Sexta-feira, 29 Março

«La Creazione di Significato» por João Miranda

A Europa é, apesar de séculos em comum, uma construção recente. Ainda há pouco tempo todos os países se degladiavam em lutas sangrentas cujas memórias e vestígios ainda se encontram por todo o lado. Nas montanhas da Itália, onde a Resistenza lutou contra os alemães, o passado sobrepõe-se ao presente, com a presença alemã agora a assumir outras formas de ocupação, quer turística, quer económica.

La Creazione di Significato é um título que poderá ou não ter a ver com o filme, parecendo algo mais pomposo ou mesmo pretensioso do realizador. O filme pretende ser uma exploração das memórias da resistência do passado e o confronto com as da crise do momento, mas o seu ritmo e uma forma insuficiente faz com que não o consiga fazer muito bem. Veja-se o caso da curta inserida no meio do filme, a propósito de nada, e que não traz nada ao filme a não ser uma ruptura com o que tenta fazer antes e depois.

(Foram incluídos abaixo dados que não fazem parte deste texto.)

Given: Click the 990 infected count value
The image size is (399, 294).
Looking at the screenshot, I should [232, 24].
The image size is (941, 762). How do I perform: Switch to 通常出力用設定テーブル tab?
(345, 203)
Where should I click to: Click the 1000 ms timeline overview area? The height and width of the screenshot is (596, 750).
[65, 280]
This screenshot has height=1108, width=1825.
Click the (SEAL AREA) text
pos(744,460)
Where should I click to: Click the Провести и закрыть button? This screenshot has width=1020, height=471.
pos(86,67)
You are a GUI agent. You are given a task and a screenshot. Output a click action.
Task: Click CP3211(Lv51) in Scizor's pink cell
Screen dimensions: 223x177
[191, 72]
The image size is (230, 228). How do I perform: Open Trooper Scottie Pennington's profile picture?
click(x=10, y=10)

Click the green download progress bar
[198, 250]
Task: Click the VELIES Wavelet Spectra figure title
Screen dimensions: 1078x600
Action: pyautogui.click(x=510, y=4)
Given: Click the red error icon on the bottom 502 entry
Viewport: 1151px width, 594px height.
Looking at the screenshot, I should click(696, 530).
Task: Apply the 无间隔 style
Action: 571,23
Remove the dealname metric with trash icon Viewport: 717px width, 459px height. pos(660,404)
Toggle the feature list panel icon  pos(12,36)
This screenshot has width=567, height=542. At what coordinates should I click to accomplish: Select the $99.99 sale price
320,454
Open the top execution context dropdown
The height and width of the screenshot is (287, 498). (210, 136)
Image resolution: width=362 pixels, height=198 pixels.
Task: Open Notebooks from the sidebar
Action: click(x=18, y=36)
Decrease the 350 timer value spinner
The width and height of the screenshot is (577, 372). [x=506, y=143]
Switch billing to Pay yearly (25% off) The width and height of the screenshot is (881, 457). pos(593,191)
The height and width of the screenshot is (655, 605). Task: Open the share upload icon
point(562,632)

Há aqui uma leitura que pode ser feita, onde a vida rural é apresentada como uma forma de luta anti-capitalista, mas, a ser esse o caso, é-o feito de forma inconsequente e sem se lembrar de que esse argumento já foi apresentado antes por regimes autoritários. Num momento em que a União Europeia, ainda mais recente do que a Europa, está a hesitar lidar com a extrema-direita na Hungria e os movimentos conservadores anti-europeus no seu parlamento, é perigoso que esta mensagem seja passada de forma acrítica. Sim, podemos reconhecer a importância da agricultura e da pecuária na autonomia europeia, mas leituras demasiado regionais dessa importância são os argumentos apresentados por esses movimentos reacionários. Se o mundo está neste momento sobre um regime económico não-regulado e que prejudica as nações, não será localmente que se poderá encontrar soluções.

O filme, em si, tem momentos bonitos, mas o ritmo lento e a incoerência da sua montagem faz com que se torne aborrecido. Mesmo assim, e só pelo aspecto técnico, é possível que venha a ser reconhecido com um prémio no festival, como já aconteceu lá fora. Pena é que, como produto cultural, seja tão pequeno e retrógrado.

O Melhor: A paisagem.
O Pior: Os valores reacionários que defende de forma inconsciente.